Liste des tâches:
• 1. Les affirmations ci-dessous concordent-elles avec l'extrait sur le prix du coaching ? Répondez par oui ou par non et citez mot pour mot les mots décisifs de l'extrait.
(a) Chez cette professionnelle, quatre rendez-vous coûtent en moyenne 600 euros.
(b) Alexandre dirige une entreprise de coaching depuis dix ans.
(c) Le tarif horaire mentionné tourne autour de 150 euros.
• 2. Poursuivez l'extrait sur le prix du coaching à partir de sa dernière phrase.

Extrait:
────

Entre 600 et 2 000 euros pour un coach
Le prix de cette tranquillité coûte en moyenne 600 euros, pour quatre rendez-vous, chez cette professionnelle. La prestation peut grimper jusqu'à 900 euros, pour un suivi sur l'année, selon les tarifs affichés par ce réseau de coaching, voire plus, chez l'un des concurrents. "Le tarif horaire, c'est à peu près 150 euros de l'heure, donc ça peut aller aller jusqu'à 1 000, 1 500, 2 000 euros", déclare Alexandre, dirigeant d'une entreprise de coaching depuis 15 ans. Une somme conséquente reconnaît-il, "mais quand vous regardez les conséquences financières d'une mauvaise orientation pour finir les parents s'y retrouvent", estime-t-il. Les résultats sont bons, dans cette entreprise de bilan d'orientation même si son patron veut rester discret.
"La demande augmente chaque année et la société est en progression constante chaque année."

────

Documents fournis:

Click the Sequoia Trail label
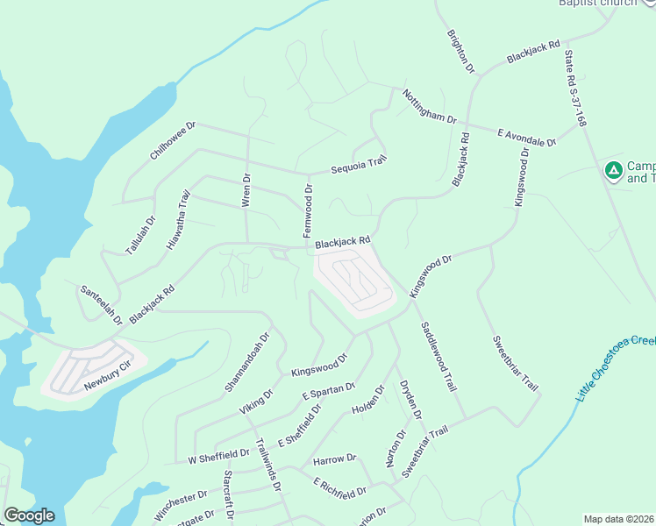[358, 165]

────

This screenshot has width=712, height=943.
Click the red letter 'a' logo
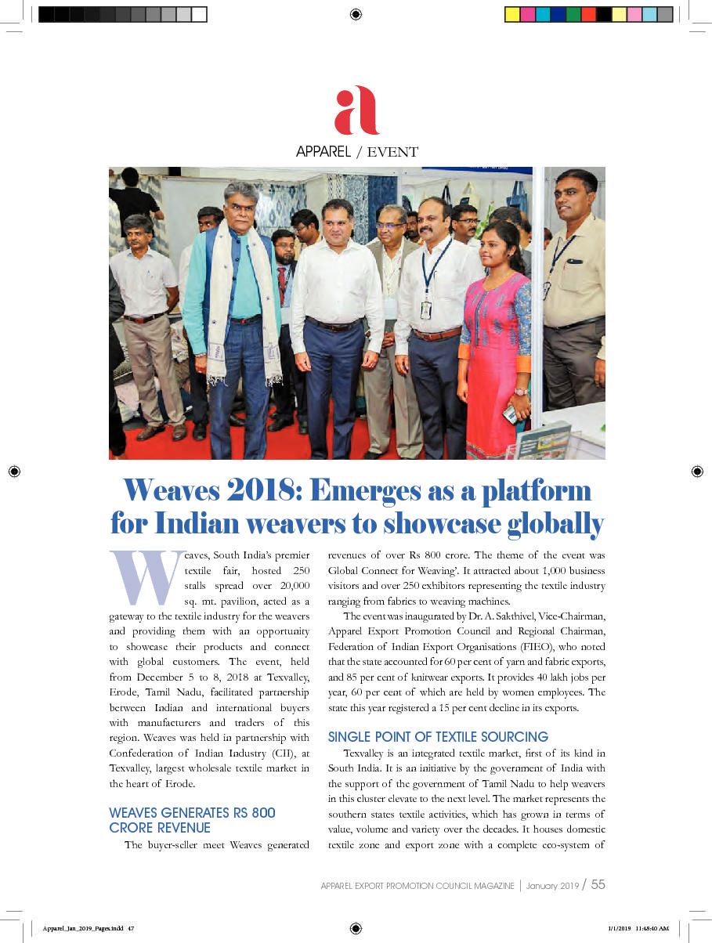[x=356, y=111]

────

Corrigé des activités:
• 1.
(a) Oui : « Le prix de cette tranquillité coûte en moyenne 600 euros, pour quatre rendez-vous, chez cette professionnelle. »
(b) Non : « dirigeant d'une entreprise de coaching depuis 15 ans »
(c) Oui : « Le tarif horaire, c'est à peu près 150 euros de l'heure »

• 2.
Alexandreà franceinfo
Le secteur est donc en pleine croissance avec un nombre de coachs qui s'est multiplié, au moins par dix, constate l'entrepreneur et dont la qualité est bien sûr aléatoire. Les familles qui font appel à cet accompagnement privé estiment que l'école ne remplit pas assez bien cette mission, de l'orientation des élèves. Il faut dire que les psychologues de l'Éducation nationale sont de moins en moins nombreuses : chacune doit suivre en moyenne 1 500 élèves. Il est impossible de faire dans ces conditions, du sur-mesure. Par ailleurs les heures dédiées au post-bac avec les professeurs principaux sont souvent utilisées pour rattraper les retards de programmes.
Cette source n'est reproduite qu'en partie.